Malowniczy krajobraz doliny Chamonix wysoko we francuskich Alpach przecina grupa biegaczy wspinająca się po jej zboczach. Strome podbiegi często wymagają użycia kijów, a nawet wtedy słychać głośne sapanie będące oznaką intensywnego wysiłku. Powietrze jest górskie, ale niestety nie można powiedzieć, że czyste. Mimo pokrytych czapami dziewiczego śniegu zielonych lasów, Chamonix zaliczane jest do najbardziej zanieczyszczonych regionów w całej Francji.
Najgorzej sprawa wygląda właśnie zimą: pył zawieszony z systemów ogrzewania, spaliny przemysłowe i dwutlenek azotu wydzielany przez pojazdy tłoczące się przed tunelem du Mont-Blanc tworzą trujący koktajl, który zbiera się na dnie doliny i uwięziony przez wyższe, cieplejsze warstwy powietrza osiada tam na dobre.
Z transalpejskiego tunelu każdego roku korzysta ponad pół miliona samochodów ciężarowych. Ostatnie wątpliwości w temacie szkodliwych skutków wydzielanych przez nie spalin zostały rozwiane, kiedy po tragicznym w skutkach pożarze trasa była zamknięta przez trzy lata. Jakość powietrza w regionie znacząco się w tym czasie poprawiła. Na łąkach zakwitły gatunki roślin, których nie widziano tam latami. Wielu mieszkańców uznało decyzję o ponownym otwarciu przeprawy za istne szaleństwo.
Dzisiaj, mimo prawnych regulacji Unii Europejskiej, maksymalne obciążenie trasy jest niestety notorycznie przekraczane. Smutną ironią losu jest, że miejsce wręcz wymarzone do wszelkiej aktywności w naturze z każdym kolejnym sezonem zalewa coraz większa fala trujących odpadów nowoczesnego życia. Jednocześnie niech to będzie ostrzeżenie dla wszystkich, którzy uprawiają sport w terenie, że niebezpieczeństwo związane z zanieczyszczeniem powietrza może czyhać już niemal wszędzie.
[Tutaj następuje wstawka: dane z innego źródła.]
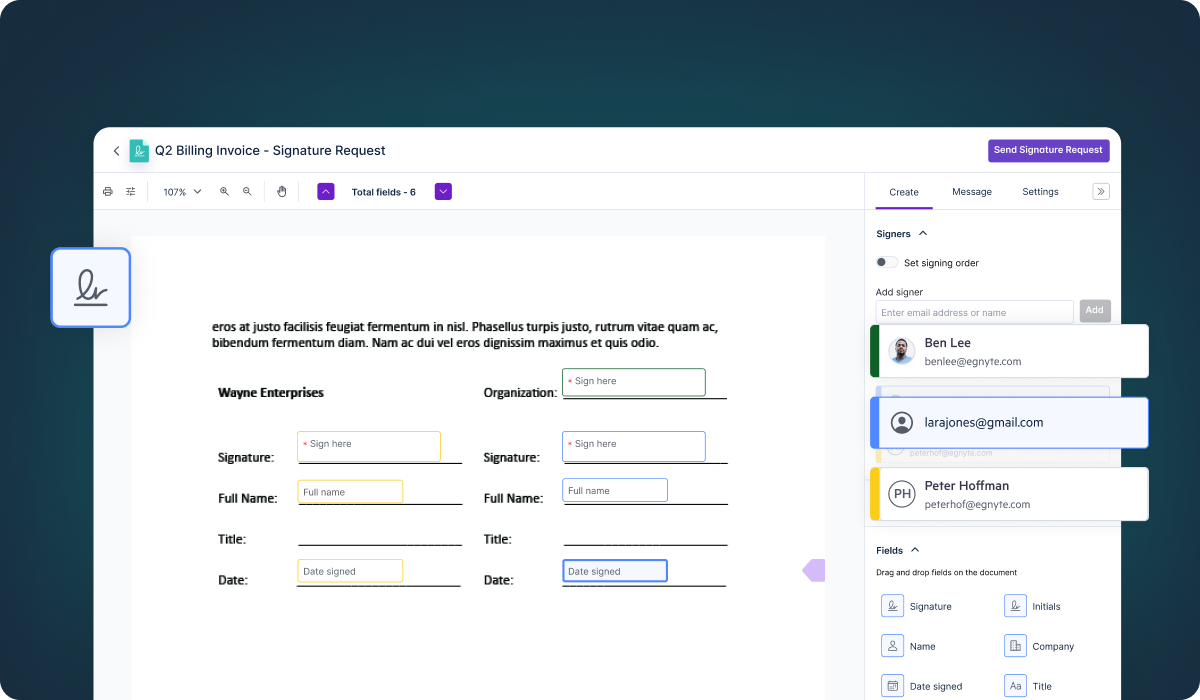
Task: Select the Signature field icon
Action: click(892, 605)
Biegacze sapiący na stokach startują w zawodach odbywających się pod hasłem „Running Up For Air” i są częścią międzynarodowej serii biegów zapoczątkowanych w USA. Amerykański biegacz ultradystansowy Jared Campbell któregoś dnia stwierdził, że ma już dosyć przedzierania się podczas górskich treningów w swojej ulubionej Salt Lake Valley w stanie Utah przez niewidzialną zasłonę smogu i postanowił zorganizować w akcie demonstracji wyścig.